__TASK PROMPT__
Extract the entries from their start through the line containing "Close the GisApplication", both ends included, and reproduce those lines word for word.

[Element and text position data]
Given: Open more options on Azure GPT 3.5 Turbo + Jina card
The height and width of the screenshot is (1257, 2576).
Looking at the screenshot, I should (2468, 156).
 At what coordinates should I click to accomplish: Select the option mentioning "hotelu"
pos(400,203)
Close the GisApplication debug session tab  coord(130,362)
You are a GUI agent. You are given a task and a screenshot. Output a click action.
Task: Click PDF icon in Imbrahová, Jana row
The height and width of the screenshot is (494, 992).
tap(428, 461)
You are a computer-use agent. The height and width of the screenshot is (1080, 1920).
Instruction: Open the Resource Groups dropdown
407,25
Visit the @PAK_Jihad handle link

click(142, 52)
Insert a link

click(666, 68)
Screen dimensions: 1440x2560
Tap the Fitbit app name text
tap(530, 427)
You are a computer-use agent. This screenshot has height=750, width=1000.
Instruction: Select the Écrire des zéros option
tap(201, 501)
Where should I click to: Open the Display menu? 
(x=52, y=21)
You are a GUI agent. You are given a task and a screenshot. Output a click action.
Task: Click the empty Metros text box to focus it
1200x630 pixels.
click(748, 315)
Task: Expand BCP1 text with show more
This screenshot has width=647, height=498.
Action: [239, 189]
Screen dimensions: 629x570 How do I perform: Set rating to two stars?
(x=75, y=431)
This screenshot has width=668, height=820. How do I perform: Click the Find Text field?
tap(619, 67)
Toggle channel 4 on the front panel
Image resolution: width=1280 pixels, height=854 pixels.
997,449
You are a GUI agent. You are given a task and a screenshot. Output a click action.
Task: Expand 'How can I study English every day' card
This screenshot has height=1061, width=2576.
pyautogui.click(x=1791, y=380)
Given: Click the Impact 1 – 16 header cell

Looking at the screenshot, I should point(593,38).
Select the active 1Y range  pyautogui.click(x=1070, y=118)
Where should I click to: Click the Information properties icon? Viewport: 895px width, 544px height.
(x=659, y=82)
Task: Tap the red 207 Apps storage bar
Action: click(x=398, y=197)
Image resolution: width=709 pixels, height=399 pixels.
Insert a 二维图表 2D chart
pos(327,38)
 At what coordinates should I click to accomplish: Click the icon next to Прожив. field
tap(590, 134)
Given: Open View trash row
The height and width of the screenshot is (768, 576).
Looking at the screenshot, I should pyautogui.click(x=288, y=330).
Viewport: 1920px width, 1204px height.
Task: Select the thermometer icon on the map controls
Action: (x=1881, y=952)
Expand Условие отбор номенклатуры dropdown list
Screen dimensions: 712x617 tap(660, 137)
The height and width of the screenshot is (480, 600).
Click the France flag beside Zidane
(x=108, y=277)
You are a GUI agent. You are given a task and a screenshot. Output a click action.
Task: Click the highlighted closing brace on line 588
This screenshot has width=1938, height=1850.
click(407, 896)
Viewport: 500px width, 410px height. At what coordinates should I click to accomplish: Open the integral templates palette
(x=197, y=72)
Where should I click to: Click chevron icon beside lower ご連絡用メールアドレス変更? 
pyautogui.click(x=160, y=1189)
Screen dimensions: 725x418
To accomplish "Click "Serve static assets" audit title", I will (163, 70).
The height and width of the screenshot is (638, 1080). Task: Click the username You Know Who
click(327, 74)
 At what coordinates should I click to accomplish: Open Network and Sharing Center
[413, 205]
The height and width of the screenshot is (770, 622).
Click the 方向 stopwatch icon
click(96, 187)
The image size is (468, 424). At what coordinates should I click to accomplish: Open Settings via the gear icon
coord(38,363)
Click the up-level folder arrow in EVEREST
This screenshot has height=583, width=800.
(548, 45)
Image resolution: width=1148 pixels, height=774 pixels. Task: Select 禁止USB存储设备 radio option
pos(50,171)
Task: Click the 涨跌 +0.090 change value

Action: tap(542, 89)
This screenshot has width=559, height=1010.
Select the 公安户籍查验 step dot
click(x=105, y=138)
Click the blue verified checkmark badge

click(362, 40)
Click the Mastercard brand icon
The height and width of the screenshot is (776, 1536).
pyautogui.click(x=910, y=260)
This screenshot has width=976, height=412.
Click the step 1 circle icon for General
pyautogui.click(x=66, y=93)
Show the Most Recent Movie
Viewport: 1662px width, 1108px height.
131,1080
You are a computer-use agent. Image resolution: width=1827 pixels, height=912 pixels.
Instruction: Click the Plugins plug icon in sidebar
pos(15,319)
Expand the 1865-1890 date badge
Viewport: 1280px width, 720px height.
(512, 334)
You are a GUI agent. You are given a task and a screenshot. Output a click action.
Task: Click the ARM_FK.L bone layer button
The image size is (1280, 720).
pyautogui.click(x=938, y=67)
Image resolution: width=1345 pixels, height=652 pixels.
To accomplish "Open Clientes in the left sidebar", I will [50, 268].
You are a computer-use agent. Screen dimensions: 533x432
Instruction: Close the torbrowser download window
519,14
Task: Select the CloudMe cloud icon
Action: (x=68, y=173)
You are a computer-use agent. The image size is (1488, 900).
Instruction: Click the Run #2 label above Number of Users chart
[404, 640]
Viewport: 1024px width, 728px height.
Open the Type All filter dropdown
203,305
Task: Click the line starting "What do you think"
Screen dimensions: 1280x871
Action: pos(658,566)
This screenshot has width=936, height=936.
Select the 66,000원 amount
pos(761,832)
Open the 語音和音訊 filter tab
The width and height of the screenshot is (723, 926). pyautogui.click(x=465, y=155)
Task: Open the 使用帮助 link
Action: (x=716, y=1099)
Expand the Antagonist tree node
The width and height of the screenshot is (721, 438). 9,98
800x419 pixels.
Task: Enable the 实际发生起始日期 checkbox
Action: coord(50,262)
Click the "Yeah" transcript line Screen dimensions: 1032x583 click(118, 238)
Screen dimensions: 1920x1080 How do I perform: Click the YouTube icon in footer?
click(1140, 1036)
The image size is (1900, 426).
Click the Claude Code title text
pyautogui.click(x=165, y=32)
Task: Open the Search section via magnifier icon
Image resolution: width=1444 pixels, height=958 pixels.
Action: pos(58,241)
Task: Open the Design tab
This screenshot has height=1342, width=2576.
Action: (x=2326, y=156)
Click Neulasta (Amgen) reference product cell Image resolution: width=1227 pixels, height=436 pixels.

__ANSWER FOR THIS EXERCISE__
Given: Open more options on Azure GPT 3.5 Turbo + Jina card
The height and width of the screenshot is (1257, 2576).
Looking at the screenshot, I should (2468, 156).
 At what coordinates should I click to accomplish: Select the option mentioning "hotelu"
pos(400,203)
Close the GisApplication debug session tab  coord(130,362)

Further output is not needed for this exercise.